▶ Your instructions:
Nothing but the lines from the one with "Viewport: 506px width, 491px height." down to the one with "Viewport: 709px width, 518px height." should be returned, exactly and with both ends included, from the material below.

----

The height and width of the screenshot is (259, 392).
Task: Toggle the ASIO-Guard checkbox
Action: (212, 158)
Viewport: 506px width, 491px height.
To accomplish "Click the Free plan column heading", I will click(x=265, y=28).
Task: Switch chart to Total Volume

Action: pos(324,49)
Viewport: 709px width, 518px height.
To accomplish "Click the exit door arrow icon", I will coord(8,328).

----

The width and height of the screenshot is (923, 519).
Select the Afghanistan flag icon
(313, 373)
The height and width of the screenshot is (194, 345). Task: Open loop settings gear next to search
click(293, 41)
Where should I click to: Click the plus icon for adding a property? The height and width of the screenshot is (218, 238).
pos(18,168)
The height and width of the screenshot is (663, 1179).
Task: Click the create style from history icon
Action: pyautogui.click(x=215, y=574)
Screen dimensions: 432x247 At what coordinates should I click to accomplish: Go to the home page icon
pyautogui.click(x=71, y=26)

----

▶ Solution:
Viewport: 506px width, 491px height.
To accomplish "Click the Free plan column heading", I will click(x=265, y=28).
Task: Switch chart to Total Volume

Action: pos(324,49)
Viewport: 709px width, 518px height.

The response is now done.